The European Commission has threatened to sue the British Government over the controversial carbon emissions trading scheme. The looming legal standoff threatens to plunge the European scheme further into farce.
The Department for Environnment, Food and Rural Affairs (Defra) is refusing to meet the EC deadline of next month to submit its application for the second phase of the scheme, covering 2008-2012. This is despite a pledge by the new Secretary of State, David Milliband, to place climate change at the heart of the political agenda.
A spokeswoman for the EC said: "We have pushed Defra not to play around with this. Having member states submit plans late is not helpful. It would be illegal and we would start infringement procedures." Defra said it needed more time to collect the data.
On Friday, the EC accidentally published market-sensitive figures on the internet which were not due to be released until tomorrow. The figures revealed that most EU countries had in effect fiddled their pollution levels to avoid paying carbon taxes.
The carbon trading scheme, which was introduced in January last year, is designed to give companies an incentive to cut pollution and to punish those that do not.
Each country must agree with the EU an annual national "allocation" of pollution levels for heavy industry. This should be lower than existing levels.
If participating companies exceed their individual allocations, they must buy in carbon credits to balance their books. Those companies that pollute less than their individual targets can sell the surplus.

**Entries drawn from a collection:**
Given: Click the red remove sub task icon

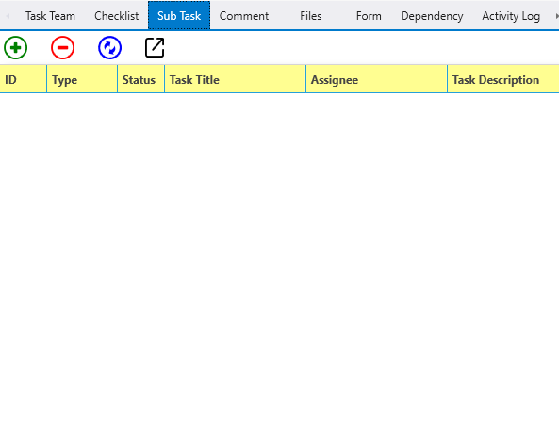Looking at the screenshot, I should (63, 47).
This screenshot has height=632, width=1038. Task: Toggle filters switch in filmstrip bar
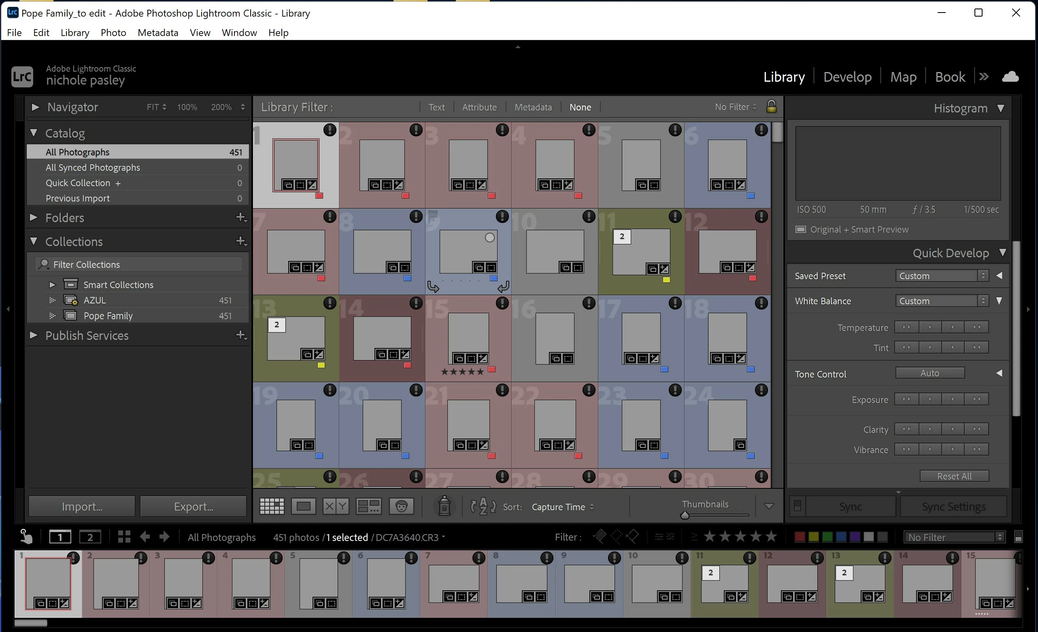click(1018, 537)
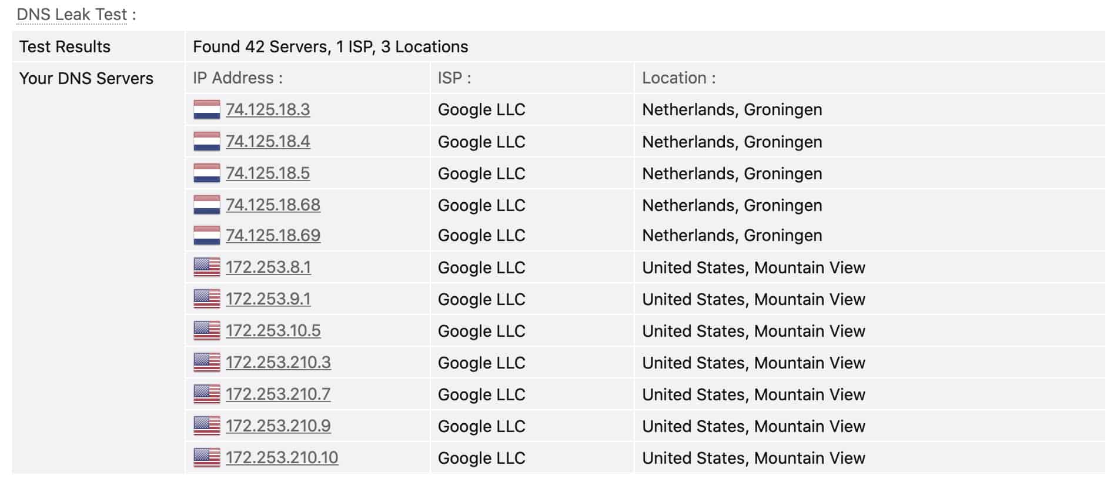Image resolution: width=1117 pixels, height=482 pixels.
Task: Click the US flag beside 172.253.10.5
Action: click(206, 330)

**Goals:**
1 > Reproduce the carbon trading article verbatim, beginning at the words "A spokeswoman for" and stopping after the words "than existing levels.".
2 > In the carbon trading article, what reason did Defra give for not meeting the EC deadline?
The material is independent of the carbon trading article and unrelated to it.

**Solutions to the problems:**
1 >
A spokeswoman for the EC said: "We have pushed Defra not to play around with this. Having member states submit plans late is not helpful. It would be illegal and we would start infringement procedures." Defra said it needed more time to collect the data.
On Friday, the EC accidentally published market-sensitive figures on the internet which were not due to be released until tomorrow. The figures revealed that most EU countries had in effect fiddled their pollution levels to avoid paying carbon taxes.
The carbon trading scheme, which was introduced in January last year, is designed to give companies an incentive to cut pollution and to punish those that do not.
Each country must agree with the EU an annual national "allocation" of pollution levels for heavy industry. This should be lower than existing levels.

2 > Defra said it needed more time to collect the data.